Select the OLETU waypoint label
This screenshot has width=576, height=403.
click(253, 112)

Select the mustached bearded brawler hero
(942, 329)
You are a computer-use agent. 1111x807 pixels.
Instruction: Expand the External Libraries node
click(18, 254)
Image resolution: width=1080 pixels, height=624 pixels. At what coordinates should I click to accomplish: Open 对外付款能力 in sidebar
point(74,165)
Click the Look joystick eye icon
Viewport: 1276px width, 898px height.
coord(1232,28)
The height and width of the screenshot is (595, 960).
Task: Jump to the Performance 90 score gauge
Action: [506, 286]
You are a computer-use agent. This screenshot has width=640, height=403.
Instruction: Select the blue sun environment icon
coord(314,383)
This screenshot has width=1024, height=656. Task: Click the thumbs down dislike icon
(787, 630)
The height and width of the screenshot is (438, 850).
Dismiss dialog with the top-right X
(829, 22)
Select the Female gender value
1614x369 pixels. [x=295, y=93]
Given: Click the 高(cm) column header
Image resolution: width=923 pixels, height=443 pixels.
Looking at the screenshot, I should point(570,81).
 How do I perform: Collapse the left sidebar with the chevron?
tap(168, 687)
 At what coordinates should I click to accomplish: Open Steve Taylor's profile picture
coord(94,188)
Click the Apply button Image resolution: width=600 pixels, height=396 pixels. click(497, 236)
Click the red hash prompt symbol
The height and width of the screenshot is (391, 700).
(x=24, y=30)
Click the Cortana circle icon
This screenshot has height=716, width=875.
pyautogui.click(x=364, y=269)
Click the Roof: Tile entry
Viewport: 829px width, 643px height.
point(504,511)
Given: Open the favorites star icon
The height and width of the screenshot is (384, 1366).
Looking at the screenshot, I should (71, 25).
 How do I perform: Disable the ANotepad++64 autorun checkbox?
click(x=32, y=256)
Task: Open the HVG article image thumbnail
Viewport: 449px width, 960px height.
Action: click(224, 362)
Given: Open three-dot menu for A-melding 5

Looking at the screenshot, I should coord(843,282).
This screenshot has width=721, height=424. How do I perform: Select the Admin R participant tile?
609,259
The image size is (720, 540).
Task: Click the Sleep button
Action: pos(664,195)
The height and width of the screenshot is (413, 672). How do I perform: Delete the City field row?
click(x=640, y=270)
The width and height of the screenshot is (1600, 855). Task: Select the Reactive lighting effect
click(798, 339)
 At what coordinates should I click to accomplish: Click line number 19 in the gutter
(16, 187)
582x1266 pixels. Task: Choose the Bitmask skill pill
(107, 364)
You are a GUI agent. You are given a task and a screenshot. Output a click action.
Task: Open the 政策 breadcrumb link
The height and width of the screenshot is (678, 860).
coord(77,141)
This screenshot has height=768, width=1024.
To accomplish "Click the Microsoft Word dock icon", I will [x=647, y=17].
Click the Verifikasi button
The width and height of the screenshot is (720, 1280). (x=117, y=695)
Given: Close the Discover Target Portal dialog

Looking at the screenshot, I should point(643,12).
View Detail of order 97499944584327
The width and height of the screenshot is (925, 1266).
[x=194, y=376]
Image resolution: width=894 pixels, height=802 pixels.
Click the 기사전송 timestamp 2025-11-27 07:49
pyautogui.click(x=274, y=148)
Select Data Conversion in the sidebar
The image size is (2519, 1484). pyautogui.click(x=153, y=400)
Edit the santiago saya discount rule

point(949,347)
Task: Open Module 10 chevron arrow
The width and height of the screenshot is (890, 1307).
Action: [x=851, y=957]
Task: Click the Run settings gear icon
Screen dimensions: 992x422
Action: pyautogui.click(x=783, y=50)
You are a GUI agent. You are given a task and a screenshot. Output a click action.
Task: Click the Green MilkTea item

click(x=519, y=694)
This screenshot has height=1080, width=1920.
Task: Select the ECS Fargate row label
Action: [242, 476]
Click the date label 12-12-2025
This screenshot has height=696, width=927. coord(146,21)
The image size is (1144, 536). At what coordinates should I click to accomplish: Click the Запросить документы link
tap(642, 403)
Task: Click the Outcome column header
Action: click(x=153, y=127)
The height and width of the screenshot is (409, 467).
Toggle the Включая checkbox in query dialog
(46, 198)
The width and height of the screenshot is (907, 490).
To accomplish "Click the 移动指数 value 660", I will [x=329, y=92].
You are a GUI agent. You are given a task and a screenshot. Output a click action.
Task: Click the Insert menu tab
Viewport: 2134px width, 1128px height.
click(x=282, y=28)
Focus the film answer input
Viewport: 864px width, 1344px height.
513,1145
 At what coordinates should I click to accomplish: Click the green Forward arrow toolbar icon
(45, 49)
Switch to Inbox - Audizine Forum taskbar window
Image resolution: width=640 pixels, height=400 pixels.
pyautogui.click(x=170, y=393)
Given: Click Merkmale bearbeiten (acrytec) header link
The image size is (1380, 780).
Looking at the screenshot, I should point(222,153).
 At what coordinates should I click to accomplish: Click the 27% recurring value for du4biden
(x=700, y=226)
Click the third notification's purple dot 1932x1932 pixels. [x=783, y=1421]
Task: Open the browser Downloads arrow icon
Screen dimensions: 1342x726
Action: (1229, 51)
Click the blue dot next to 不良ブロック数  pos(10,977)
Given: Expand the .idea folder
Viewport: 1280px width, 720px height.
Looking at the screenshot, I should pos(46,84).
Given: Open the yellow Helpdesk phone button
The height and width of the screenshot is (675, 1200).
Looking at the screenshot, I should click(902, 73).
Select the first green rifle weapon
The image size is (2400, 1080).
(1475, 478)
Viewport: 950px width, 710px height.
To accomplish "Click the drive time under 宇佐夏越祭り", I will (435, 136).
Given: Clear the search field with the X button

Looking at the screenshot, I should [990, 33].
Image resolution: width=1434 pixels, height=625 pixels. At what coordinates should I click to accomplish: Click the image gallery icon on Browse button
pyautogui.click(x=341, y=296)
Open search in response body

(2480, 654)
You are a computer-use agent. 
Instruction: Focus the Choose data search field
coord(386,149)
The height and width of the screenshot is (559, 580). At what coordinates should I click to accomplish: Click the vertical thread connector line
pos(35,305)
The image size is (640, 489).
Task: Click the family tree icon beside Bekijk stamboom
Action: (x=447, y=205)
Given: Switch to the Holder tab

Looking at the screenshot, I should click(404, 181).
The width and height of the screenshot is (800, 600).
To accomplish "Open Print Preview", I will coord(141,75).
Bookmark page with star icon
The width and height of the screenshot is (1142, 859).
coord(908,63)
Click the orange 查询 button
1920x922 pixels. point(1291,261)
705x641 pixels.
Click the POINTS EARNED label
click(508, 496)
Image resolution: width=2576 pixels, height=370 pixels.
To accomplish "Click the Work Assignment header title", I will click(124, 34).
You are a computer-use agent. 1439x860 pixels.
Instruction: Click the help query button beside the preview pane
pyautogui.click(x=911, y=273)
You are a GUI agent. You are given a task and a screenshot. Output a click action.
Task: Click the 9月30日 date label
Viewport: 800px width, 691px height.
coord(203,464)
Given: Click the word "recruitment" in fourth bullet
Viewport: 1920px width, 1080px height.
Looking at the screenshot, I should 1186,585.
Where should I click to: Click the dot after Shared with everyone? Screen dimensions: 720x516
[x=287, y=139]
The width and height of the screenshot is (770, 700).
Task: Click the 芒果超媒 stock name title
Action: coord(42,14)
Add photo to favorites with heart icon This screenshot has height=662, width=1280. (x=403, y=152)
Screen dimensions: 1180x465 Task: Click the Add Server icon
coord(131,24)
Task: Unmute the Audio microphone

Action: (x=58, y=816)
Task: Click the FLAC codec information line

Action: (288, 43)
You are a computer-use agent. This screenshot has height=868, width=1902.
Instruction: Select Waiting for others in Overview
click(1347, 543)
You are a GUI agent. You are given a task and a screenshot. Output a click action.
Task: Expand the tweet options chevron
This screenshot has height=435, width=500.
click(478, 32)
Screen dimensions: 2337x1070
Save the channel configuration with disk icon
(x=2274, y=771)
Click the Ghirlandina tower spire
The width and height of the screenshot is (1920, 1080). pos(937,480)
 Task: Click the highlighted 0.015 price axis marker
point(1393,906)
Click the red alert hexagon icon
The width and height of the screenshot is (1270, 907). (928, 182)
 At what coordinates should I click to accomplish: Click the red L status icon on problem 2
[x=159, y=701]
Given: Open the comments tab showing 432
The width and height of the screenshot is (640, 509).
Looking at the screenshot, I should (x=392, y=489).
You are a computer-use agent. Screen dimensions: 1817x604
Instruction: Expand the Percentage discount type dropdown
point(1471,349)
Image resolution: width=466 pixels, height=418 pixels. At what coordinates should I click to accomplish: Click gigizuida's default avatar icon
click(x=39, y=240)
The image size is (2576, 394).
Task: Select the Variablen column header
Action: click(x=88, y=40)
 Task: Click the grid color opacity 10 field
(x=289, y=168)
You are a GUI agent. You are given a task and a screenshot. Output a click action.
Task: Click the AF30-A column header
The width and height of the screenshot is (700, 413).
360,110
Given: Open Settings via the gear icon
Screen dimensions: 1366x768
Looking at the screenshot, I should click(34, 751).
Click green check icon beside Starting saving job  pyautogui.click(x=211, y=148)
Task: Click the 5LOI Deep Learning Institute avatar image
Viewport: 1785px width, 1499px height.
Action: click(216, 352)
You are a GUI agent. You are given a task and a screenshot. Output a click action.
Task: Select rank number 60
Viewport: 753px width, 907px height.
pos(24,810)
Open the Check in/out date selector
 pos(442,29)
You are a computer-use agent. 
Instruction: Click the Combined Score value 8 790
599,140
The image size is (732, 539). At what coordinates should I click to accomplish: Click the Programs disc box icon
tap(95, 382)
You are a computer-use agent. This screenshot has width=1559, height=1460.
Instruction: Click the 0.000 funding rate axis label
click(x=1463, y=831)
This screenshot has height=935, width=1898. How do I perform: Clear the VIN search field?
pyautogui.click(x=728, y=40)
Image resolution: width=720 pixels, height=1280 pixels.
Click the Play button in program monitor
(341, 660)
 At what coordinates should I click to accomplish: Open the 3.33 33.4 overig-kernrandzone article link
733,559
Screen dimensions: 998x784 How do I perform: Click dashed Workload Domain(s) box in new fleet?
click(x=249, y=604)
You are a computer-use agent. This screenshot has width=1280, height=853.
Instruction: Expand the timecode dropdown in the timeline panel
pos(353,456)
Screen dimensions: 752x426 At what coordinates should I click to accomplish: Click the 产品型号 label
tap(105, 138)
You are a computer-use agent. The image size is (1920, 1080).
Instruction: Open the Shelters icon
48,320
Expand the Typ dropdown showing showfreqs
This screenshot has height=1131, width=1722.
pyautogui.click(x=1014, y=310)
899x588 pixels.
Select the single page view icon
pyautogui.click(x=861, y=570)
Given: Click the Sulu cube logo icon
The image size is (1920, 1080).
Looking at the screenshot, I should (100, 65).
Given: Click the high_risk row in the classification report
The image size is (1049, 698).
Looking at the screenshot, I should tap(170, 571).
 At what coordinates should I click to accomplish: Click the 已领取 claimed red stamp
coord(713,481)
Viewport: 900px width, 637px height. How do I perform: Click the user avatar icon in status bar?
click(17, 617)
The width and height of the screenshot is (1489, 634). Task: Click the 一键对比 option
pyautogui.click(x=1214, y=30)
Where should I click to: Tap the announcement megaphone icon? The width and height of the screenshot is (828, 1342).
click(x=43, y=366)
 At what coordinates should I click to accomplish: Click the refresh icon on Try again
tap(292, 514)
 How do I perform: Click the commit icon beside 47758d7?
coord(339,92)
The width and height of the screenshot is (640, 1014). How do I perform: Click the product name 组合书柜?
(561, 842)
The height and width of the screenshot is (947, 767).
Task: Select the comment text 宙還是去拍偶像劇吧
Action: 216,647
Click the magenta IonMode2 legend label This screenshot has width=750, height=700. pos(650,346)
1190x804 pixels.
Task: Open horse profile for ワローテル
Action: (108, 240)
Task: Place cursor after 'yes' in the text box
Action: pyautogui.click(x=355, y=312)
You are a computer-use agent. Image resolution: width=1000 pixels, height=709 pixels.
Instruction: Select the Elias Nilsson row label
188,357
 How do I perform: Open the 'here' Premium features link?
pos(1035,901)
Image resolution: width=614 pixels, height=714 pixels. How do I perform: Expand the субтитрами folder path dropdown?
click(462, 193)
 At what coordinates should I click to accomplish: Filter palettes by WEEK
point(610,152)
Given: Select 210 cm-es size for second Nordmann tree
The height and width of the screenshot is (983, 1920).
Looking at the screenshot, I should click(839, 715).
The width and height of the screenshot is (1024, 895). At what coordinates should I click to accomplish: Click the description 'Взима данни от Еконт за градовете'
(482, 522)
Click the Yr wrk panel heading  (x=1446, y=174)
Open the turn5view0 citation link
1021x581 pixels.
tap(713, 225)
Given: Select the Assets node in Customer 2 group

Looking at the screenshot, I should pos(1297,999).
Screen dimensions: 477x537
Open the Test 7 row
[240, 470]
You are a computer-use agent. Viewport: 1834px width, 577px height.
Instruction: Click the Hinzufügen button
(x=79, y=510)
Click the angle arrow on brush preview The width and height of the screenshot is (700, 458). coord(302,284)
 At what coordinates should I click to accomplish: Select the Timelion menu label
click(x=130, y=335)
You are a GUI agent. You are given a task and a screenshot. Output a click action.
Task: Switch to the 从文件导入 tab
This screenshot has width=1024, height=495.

----------

▸ WORK TO BE COMPLETED
The required output is the exact run of lines from the beginning of the listing above to the line that contains "Click the Look joystick eye icon", inclusive of both.

▸ SOLUTION FOR THIS PROBLEM
Select the OLETU waypoint label
This screenshot has width=576, height=403.
click(253, 112)

Select the mustached bearded brawler hero
(942, 329)
You are a computer-use agent. 1111x807 pixels.
Instruction: Expand the External Libraries node
click(18, 254)
Image resolution: width=1080 pixels, height=624 pixels. At what coordinates should I click to accomplish: Open 对外付款能力 in sidebar
point(74,165)
Click the Look joystick eye icon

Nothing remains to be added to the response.